O Parlamento paquistanês aprova mudança na lei islâmica sobre o estupro: a lei exigia que uma mulher estuprada apresentasse como testemunhas quatro homens considerados "bons muçulmanos" ou, caso contrário, enfrentaria acusações de adultério. A nova lei tira este crime da esfera das leis religiosas e o inclui no código penal.


Depois de anos lutando ainda temos muito a conquistar, o salário das mulheres é menor em todas as áreas em que atuam, chegando a uma diferença de 53%. Na publicidade, ainda há pouquíssimas mulheres em cargos de direção e os relatos de abusos psicológicos e sexuais aumentam a cada ano. “Por que não denunciam?” nos perguntam, a resposta é dura. Ainda somos vistas como culpadas de crimes contra nós, quando  ocupamos, na verdade, o lugar da vítima. Mas a sociedade compreende que o “sexo frágil” provocou, mereceu e compactuou para que o crime ocorresse.

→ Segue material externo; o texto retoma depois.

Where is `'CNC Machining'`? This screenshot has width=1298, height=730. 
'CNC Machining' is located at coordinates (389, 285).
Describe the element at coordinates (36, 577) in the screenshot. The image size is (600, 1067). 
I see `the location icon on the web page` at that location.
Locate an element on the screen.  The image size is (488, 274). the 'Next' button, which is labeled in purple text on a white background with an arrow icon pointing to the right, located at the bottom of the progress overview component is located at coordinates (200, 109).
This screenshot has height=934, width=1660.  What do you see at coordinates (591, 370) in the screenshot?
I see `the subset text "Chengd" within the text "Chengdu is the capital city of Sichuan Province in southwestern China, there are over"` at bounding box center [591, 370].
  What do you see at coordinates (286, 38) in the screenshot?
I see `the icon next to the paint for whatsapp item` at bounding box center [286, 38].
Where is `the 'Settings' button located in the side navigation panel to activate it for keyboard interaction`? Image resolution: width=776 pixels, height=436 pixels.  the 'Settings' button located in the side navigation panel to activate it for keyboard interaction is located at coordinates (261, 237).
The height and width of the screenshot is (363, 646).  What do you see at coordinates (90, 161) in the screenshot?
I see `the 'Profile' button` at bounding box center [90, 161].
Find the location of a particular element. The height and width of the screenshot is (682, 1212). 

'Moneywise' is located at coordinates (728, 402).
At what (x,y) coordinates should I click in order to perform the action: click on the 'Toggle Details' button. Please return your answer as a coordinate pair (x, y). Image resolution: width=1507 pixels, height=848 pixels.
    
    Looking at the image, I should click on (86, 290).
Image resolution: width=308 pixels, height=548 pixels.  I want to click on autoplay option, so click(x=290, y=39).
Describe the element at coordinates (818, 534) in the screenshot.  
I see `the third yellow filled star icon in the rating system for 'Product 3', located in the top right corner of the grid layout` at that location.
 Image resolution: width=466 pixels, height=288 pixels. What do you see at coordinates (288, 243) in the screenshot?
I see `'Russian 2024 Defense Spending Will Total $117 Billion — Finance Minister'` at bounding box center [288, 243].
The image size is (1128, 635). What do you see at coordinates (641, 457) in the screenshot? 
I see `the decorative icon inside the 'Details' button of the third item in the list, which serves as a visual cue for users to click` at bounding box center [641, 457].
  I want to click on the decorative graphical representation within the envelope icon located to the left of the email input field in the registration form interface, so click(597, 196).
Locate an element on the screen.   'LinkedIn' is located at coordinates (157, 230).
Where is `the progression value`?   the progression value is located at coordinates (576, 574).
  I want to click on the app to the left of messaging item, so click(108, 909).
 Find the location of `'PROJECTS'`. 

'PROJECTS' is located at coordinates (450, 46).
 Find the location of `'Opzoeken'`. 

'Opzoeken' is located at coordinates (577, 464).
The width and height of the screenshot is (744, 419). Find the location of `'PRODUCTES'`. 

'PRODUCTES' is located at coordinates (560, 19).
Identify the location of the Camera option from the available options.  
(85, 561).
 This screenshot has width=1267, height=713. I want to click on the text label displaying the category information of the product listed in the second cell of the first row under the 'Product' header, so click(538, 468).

Ah, e quando nos tornamos mães as acusações aumentam, somos culpadas pelos erros dos filhos, do marido e familiares. Nos perguntam se temos filhos e não se somos capazes, e quando não queremos ser mães somos menos mulheres que as demais. A sociedade exige herdeiros, mas não está preparada para a progenitora que precisa trabalhar, cuidar, criar e educar quem surgiu de seu ventre sem a ajuda de quem viria a ser o pai. Difícil, exaustivo, mas continuamos, arduamente, como um fogo que não se apaga. Apesar do cansaço lutamos, nos erguemos e seguimos como guerreiras a fim de prosperar e poder, minimamente, sair na rua sem medo de um abuso, beber sem medo de ser morta por apenas ser e saber que estamos protegidas igualmente.


Este é o feliz dia que temos, todos os dias, e estas lembranças deveriam ser fortalecidas neste dia 08 de março para que todos possamos nos abraçar e seguir o caminho de luta, desconstrução e reconstrução.